#### Activity 1
According to the report on Phillip Hughes's death, why were players, coaches and other friends at St Vincent's Hospital in Sydney on Wednesday and Thursday? Answer in one to three sentences.
#### Activity 2
Pick up the report on Phillip Hughes's death after its last sentence and write what comes next.

#### Text excerpt
Team doctor Peter Brukner confirmed the news in a statement released on Thursday afternoon.
"It is my sad duty to inform you that a short time ago Phillip Hughes passed away," Dr Brukner said. "He never regained consciousness following his injury on Tuesday. He was not in pain before he passed and was surrounded by his family and close friends.
"As a cricket community we mourn his loss and extend our deepest sympathies to Phillip's family and friends at this incredibly sad time. Cricket Australia kindly asks that the privacy of the Hughes family, players and staff be respected."
Players, coaches and other friends had been in and out of St Vincent's Hospital in Sydney throughout Wednesday and Thursday, visiting Hughes and supporting his family, and each other. Australia's captain Michael Clarke, a close friend of Hughes', had been at the hospital until after midnight on Wednesday night and returned at about 6am on Thursday.
Brad Haddin, Steven Smith, Shane Watson, David Warner, Nathan Lyon, Moises Henriques, Mitchell Starc and Daniel Smith all spent time at the hospital, as did Ricky Ponting, Simon Katich, Phil Jaques and Brett Lee. Some flew in from interstate, including Aaron Finch, Matthew Wade, Peter Siddle, Peter Forrest, George Bailey, Ed Cowan, Justin Langer, and Cricket Australia's CEO James Sutherland and high performance manager Pat Howard. The national coach Darren Lehmann was there as well.

[Saved data entries]

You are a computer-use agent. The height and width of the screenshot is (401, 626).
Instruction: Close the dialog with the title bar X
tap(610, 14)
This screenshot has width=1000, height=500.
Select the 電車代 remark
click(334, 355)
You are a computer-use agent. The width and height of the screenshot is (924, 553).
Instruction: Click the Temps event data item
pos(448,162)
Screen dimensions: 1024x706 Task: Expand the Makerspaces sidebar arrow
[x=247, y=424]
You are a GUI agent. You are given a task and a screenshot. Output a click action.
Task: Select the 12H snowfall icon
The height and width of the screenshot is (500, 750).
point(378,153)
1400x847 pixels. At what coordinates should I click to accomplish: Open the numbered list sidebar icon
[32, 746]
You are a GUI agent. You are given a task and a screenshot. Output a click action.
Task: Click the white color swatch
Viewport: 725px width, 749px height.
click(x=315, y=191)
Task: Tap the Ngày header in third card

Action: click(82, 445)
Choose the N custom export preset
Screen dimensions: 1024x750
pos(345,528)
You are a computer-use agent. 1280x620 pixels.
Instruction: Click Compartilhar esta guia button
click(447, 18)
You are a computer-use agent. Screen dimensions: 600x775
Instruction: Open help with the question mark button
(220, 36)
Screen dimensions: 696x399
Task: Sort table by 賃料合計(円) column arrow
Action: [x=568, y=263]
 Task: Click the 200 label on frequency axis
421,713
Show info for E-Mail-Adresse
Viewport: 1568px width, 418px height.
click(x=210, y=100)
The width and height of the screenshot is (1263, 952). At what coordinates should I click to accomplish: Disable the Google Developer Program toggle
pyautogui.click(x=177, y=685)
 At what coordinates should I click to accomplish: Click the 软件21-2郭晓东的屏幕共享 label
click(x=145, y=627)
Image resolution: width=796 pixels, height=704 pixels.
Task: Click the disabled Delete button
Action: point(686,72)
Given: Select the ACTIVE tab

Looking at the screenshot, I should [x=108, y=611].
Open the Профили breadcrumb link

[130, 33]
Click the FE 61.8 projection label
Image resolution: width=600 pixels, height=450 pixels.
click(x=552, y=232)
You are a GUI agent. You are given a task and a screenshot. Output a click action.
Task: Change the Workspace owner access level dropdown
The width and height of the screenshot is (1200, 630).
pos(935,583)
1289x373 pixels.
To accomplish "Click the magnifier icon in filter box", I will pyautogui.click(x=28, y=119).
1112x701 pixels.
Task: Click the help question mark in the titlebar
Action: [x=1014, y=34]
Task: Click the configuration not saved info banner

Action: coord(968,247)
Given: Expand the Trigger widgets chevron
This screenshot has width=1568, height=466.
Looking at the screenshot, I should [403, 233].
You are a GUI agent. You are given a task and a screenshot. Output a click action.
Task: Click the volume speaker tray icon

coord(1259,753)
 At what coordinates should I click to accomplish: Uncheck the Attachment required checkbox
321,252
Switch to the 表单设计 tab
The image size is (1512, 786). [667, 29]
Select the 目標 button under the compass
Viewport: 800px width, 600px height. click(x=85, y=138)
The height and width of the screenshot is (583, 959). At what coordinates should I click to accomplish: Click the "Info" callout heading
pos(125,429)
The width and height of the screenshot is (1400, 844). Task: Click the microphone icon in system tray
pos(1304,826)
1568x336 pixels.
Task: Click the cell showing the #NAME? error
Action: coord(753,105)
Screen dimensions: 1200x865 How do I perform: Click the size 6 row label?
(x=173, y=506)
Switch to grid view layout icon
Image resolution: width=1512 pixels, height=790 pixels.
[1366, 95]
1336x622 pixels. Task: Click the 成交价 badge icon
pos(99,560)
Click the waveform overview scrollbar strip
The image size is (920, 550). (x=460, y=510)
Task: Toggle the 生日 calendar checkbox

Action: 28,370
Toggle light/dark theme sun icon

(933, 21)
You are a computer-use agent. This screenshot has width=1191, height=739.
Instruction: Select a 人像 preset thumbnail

#### Written answer 1
They were visiting Hughes and supporting his family, and each other.

#### Written answer 2
Also keeping vigil at the hospital were the Hughes family, including his mother and sister, who had been at the Sheffield Shield match between South Australia and New South Wales on Tuesday when Hughes was struck by the bouncer while batting on 63. At a press conference at St Vincent's Hospital on Thursday afternoon, Clarke read a statement on behalf of Hughes' parents Greg and Virginia, and brother and sister Jason and Megan.
"We are devastated by the loss of our much-loved son and brother Phillip," Clarke read. "It has been a very difficult few days. We appreciated all the support we have received from family, friends, players, Cricket Australia and the general public.
"Cricket was Phillip's life, and we as a family shared that love of the game with him. We would like to thank all the medical and nursing staff at St Vincent's Hospital and Cricket NSW medical staff for their great efforts with Phillip. We love you."
James Sutherland, the Cricket Australia CEO, said that Hughes was an incredibly talented and dearly loved member of the Australia, South Australia, Adelaide Strikers and formerly New South Wales sides. He described Hughes as "a rising star whose best cricket was still ahead of him".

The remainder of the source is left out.